I am very interested in the photograph combined with the document, as in the various Portuguese passports of the 50s or someone more recent, which I collect. When I think of the document I immediately think of the passport, the first document we get new often or always. From there you get your name and your date of birth. Then comes the half moon stamp that creates who you are. It is the system that matches and creates your identity. Every time you need to move around the country you need this document. They ask who you are? Why do you enter? So you have to stamp again. If you have to go from Senegal to a country in Europe, it is impossible for you. You have to have a banck account, many documents and face a heavy bureaucracy, while a Westerner even if he has no banck account or anything, can go anywhere. He can stay there three, four or five months. On the contrary, an African arrives by boat then by dinghy or swimming, risking not to enter and end up drowned in the sea because it is illegal for them. But if you have an oil deal or an economic deal, then you can enter. They accept you. Many artists have problems with visas. In a group exhibition I attended they could not come. What you need is this aggressive stamp that says ‘yes you can enter’ or ‘no you cannot’. If he says yes, he stamps and if he says no, he stamps anyway. You also need that stamp or that form to stay in a country, because without it you cannot open a bank account and you cannot travel. It limits you in everything.

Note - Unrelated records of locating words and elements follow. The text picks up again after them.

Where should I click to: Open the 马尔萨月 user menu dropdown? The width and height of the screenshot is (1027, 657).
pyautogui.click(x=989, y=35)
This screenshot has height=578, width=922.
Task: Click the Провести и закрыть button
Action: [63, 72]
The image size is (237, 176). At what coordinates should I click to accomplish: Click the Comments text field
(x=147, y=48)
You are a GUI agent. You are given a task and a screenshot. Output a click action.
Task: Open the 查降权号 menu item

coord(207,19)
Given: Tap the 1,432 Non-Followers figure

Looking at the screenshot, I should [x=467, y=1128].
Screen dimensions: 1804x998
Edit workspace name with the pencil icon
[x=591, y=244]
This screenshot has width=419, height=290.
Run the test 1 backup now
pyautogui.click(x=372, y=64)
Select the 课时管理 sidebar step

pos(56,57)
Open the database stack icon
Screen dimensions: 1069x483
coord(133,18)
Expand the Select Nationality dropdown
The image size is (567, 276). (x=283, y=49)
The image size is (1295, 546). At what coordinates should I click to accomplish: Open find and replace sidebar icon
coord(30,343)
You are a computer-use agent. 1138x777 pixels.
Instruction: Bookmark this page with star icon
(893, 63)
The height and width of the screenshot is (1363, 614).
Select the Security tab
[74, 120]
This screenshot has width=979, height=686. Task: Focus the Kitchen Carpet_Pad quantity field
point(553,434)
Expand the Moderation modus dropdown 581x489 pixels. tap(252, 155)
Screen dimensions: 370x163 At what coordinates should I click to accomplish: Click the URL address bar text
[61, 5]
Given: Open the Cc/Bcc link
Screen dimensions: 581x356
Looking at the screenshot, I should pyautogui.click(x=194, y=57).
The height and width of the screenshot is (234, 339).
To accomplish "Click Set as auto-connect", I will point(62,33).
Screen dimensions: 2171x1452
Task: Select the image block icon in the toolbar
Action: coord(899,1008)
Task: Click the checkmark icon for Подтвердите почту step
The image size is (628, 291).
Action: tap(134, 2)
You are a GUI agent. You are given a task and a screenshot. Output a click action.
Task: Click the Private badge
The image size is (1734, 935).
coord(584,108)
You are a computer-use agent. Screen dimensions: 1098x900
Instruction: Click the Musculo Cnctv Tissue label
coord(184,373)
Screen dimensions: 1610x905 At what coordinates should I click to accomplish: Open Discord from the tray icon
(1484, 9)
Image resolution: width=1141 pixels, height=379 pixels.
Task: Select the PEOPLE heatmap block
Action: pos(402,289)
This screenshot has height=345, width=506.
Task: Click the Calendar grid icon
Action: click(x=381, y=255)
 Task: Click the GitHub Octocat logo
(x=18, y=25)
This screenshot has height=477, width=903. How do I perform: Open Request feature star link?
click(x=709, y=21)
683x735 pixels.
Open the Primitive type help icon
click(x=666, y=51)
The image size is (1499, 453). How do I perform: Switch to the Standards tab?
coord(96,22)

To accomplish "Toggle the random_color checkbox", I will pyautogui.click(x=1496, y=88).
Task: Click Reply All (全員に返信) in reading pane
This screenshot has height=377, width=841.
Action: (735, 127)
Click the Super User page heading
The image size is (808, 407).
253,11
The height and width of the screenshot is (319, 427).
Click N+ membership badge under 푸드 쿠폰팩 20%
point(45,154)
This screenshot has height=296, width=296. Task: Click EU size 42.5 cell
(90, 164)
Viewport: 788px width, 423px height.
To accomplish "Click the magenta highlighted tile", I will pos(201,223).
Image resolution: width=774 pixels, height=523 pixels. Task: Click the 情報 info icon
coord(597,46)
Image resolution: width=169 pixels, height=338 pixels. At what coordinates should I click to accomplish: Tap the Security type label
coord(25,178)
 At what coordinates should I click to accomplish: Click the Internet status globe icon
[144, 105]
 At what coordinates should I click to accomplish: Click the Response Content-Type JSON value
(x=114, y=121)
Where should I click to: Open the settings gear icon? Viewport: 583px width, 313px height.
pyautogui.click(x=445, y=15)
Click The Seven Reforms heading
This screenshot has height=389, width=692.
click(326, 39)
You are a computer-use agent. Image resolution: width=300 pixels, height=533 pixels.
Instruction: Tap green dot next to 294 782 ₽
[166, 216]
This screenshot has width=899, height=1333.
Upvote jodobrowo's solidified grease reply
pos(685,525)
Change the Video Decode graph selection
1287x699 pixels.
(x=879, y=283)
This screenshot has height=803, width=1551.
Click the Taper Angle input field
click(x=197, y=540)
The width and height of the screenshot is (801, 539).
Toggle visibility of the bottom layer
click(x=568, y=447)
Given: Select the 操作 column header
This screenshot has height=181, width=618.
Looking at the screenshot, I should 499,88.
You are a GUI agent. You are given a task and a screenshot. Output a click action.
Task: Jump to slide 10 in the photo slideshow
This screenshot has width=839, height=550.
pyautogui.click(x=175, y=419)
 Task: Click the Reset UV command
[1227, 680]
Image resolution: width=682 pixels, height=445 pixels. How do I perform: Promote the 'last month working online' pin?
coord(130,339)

Délio Jasse is an artist interested in analog photographic printing processes such as cyanotype and “Van Dyke Brown.” In addition to the development of his own personal printing techniques, Jasse with his meta-photographic approach transforms colonial photography to search for a collective memory and to approach the past consciously. Colonial wounds in his work emerge from the intimate stories of families and individuals who lived through the era. He uses sought-after materials singular to the photographic context, such as textiles, 1950s pedestals and vintage viewers.
He has participated in international exhibitions MAXXI, Rome (2018); Villa Romana, Florence (2018); Image Biennale, Lugano (solo, 2017); Walther Collection, Neu-Ulm (2017); SAVVY Contemporary, Berlin (2017); Bamako Encounters, Bamako (2017); Lagos Biennale, Lagos (2017); Tiwani Contemporary, London (solo, 2016); Walther Collection Project Space, NY (2016); Dak’art Biennale International Exhibition (2016); and the Angola Pavilion, 56th Venice Biennale (2015); Dak’art Biennale International Exhibition (2024).